I am 25. These next five years might be the last few years that I work. I am not ill, nor am I becoming a stay-at-home mom, nor have I been so financially fortunate to be on the brink of voluntary retirement. I stand at the edge of a technological development that seems likely, should it arrive, to end employment as I know it.
I work at a frontier AI company. With every iteration of our model, I am confronted with something more capable and general than before. At this stage, it can competently generate cogent content on a wide range of topics. It can summarize and analyze texts passably well. As someone who at one point made money as a freelance writer and prided myself on my ability to write large amounts of content quickly, a skill which—like cutting blocks of ice from a frozen pond—is arguably obsolete, I find it hard not to notice these advances. Freelance writing was always an oversubscribed skillset, and the introduction of language models has further intensified competition.
The general reaction to language models among knowledge workers is one of denial. They grasp at the ever diminishing number of places where such models still struggle , rather than noticing the ever-growing range of tasks where they have reached or passed human level. Many will point out that AI systems are not yet writing award-winning books, let alone patenting inventions.
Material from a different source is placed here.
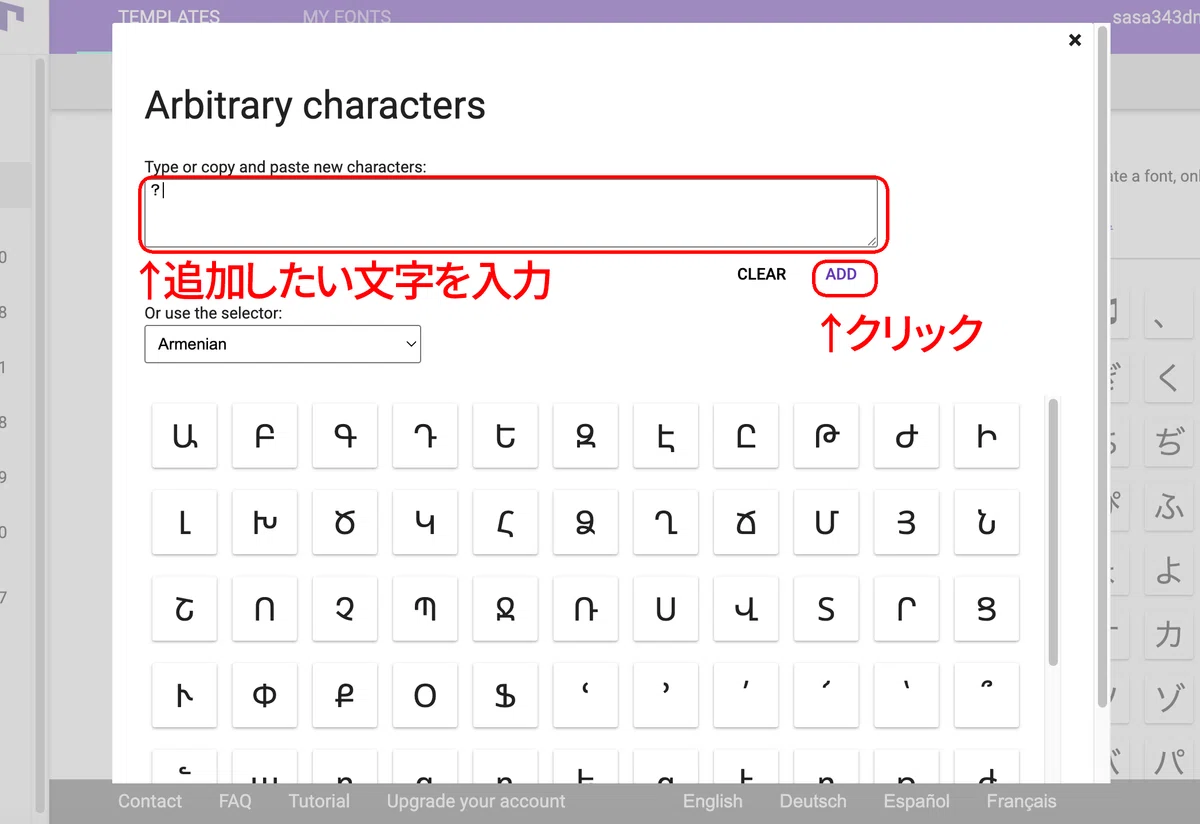Click the Armenian letter Ս tile

[x=666, y=609]
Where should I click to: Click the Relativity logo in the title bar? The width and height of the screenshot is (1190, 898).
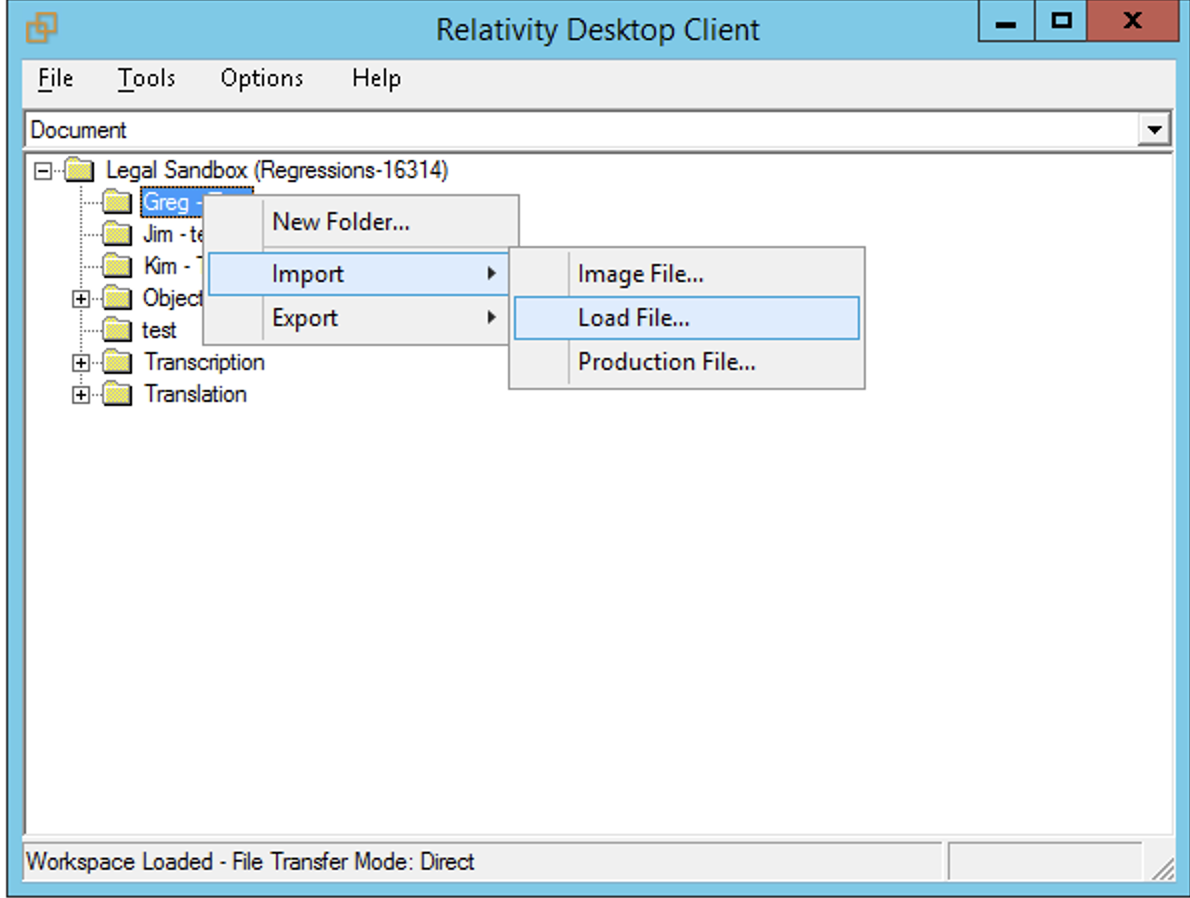(43, 28)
But most of us also don’t do these things.
The economically and politically relevant comparison on most tasks is not whether the language model is better than the best human, it is whether they are better than the human who would otherwise do that task. This makes the objection that AI systems are not yet coding long sequences or doing more than fairly basic math on their own a more relevant one. But these systems will continue to improve at all cognitive tasks. The shared goal of the field of artificial intelligence is to create a system that can do anything. I expect us to soon reach it. If I’m right, how should we think about the coming obsolescence of work?
It is worth noting up front that even today, work is far from the only way to participate in society. Nevertheless, it has proven to be the best way to transfer wealth and resources; it provides personal goods like social connection, status, and meaning; and it offers social goods like political stability.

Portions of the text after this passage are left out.